U.S. grains: Corn, soybean futures fall on rain, harvest outlooks

(Lisa Guenther photo)

Chicago | Reuters — U.S. soybean futures fell on Tuesday as expectations for a bumper U.S. harvest rose on overnight rains across a broad stretch of the Midwest and a government report showing the crop in better shape than expected, traders said.

The storms, which eased lingering concerns about dry weather during the past few weeks reducing harvest yields, also weighed on corn futures.

Wheat futures rose for the fifth day in a row on bargain buying and improving export demand.
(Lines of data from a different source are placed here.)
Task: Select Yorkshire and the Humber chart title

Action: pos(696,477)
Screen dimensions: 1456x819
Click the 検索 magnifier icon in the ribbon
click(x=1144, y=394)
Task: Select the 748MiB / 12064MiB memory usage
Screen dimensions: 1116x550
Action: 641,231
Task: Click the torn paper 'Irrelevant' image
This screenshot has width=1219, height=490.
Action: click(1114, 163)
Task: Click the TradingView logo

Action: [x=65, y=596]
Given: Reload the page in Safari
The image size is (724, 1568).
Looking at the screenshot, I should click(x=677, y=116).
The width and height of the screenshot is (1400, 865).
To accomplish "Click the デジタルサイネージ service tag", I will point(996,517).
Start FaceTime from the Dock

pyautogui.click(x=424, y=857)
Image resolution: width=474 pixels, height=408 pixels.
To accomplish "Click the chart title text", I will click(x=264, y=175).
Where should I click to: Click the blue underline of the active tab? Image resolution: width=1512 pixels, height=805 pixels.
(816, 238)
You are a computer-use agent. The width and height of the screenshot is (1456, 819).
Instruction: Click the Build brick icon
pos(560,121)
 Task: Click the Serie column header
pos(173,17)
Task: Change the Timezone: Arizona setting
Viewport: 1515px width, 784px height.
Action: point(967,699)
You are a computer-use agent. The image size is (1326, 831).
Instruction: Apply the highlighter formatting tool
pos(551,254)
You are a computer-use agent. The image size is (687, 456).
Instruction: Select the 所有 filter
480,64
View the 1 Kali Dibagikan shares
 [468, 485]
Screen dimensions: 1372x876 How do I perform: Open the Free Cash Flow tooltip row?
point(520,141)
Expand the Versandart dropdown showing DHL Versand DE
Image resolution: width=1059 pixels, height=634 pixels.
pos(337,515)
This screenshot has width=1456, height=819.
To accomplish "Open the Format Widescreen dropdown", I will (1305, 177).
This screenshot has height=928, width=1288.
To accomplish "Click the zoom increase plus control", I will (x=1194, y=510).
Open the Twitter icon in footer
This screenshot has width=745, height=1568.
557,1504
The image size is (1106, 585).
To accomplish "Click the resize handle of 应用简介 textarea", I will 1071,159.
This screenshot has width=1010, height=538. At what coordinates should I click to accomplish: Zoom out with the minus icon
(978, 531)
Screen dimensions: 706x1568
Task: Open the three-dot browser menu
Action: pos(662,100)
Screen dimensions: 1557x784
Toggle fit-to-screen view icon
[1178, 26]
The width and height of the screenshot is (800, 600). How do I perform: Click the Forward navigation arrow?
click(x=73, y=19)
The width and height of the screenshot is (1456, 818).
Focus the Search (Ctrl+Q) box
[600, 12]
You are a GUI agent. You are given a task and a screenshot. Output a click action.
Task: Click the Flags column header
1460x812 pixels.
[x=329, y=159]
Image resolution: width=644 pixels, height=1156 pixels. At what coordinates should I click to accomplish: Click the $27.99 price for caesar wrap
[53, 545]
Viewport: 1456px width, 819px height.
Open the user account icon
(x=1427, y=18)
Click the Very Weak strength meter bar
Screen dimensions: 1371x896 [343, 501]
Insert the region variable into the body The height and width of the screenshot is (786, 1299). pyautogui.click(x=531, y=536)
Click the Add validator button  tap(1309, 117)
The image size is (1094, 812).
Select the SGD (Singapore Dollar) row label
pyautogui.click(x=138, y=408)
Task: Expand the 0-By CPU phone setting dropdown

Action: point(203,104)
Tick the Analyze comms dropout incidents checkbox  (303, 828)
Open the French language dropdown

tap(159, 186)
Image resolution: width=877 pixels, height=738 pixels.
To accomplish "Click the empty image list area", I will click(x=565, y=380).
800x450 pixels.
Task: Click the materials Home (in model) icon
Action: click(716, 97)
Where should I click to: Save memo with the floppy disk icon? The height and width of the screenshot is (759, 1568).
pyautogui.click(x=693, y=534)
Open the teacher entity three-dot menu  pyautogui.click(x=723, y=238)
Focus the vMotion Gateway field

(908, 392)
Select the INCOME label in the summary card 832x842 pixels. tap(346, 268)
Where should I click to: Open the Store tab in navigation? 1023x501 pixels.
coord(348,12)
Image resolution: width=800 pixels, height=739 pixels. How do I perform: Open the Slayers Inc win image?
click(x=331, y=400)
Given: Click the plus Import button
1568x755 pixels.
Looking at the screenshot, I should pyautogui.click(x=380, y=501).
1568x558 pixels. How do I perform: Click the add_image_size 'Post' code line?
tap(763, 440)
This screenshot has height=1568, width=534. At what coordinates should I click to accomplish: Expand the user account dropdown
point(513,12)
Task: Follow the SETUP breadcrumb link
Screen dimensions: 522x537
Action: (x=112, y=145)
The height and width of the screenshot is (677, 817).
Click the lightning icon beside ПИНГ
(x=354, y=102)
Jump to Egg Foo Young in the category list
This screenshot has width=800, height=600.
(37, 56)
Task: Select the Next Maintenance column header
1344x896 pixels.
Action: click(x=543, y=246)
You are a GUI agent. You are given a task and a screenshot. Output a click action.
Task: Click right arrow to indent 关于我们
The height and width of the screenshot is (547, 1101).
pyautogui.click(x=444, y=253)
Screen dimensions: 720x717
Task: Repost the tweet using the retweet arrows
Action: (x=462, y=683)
Prices for the front-month contract hit their highest since July 18.

The market remained focused on production, with the rain bolstering expectations that huge harvests of both corn and soybeans will replenish depleted supplies at elevators and processors around the country.

“Good rains were seen overnight across a large portion of the Midwest, which did serve to relive some of the weather worries that were lending support to the market,” Sterling Smith, futures specialist at Citi, said in a note to clients.

Chicago Board of Trade soybeans for August delivery fell 9-3/4 cents to $12.22-3/4 a bushel (all figures US$). The new-crop November contract, which tracks the crop that will be harvested in the coming weeks, posted the biggest decline, shedding 1.3 per cent, or 13-3/4 cents, to $10.65-3/4.

The U.S. Agriculture Department said on Monday afternoon that the soybean crop was rated 71 per cent good to excellent, unchanged from a week ago and one percentage point above the average of analysts’ forecasts.

“I think we are seeing the market react to the USDA’s crop condition report, which was higher than expected,” said Andrew Woodhouse, grains analyst at Advance Trading Australasia.

Some private production forecasts added to the bearish tone hanging over the market.

INTL FCStone projected the U.S. 2014 soybean harvest at 3.865 billion bushels, with an average yield of 46 bushels per acre, and Farm Futures Magazine estimated the crop at 3.857 billion bushels, with an average yield of 46.07 bushels per acre. Both estimates are above USDA’s current forecasts.

Informa Economics’ soybean forecast fell below the USDA’s but the closely watched firm’s outlook for 3.7 billion bushels would still be a record crop if realized.

For corn, all three firms issued forecasts above the USDA’s outlook, with INTL FCStone estimating U.S. production at 14.455 billion bushels, with an average yield of 172.4 bushels per acre and Farm Futures pegging the crop at 14.331 billion bushels, with an average yield of 171.06 bushels an acre. Informa predicted a 13.988 billion bushel crop, based on an average yield of 168 bushels per acre.

CBOT September corn futures were 2-1/2 cents lower at $3.56-1/4 a bushel. Prices for the front-month contract found support near the four-year lows hit earlier this week.

CBOT soft red winter wheat for September delivery rose 8-1/2 cents to close at $5.52-1/2 a bushel. Prices have risen 6.4 per cent during the five-day rally, the longest for the front-month contract since an equal stretch that ended on Feb. 5.

— Mark Weinraub is a Reuters correspondent covering agriculture and ag commodity markets from Chicago. Additional reporting for Reuters by Colin Packham in Sydney and Gus Trompiz in Paris.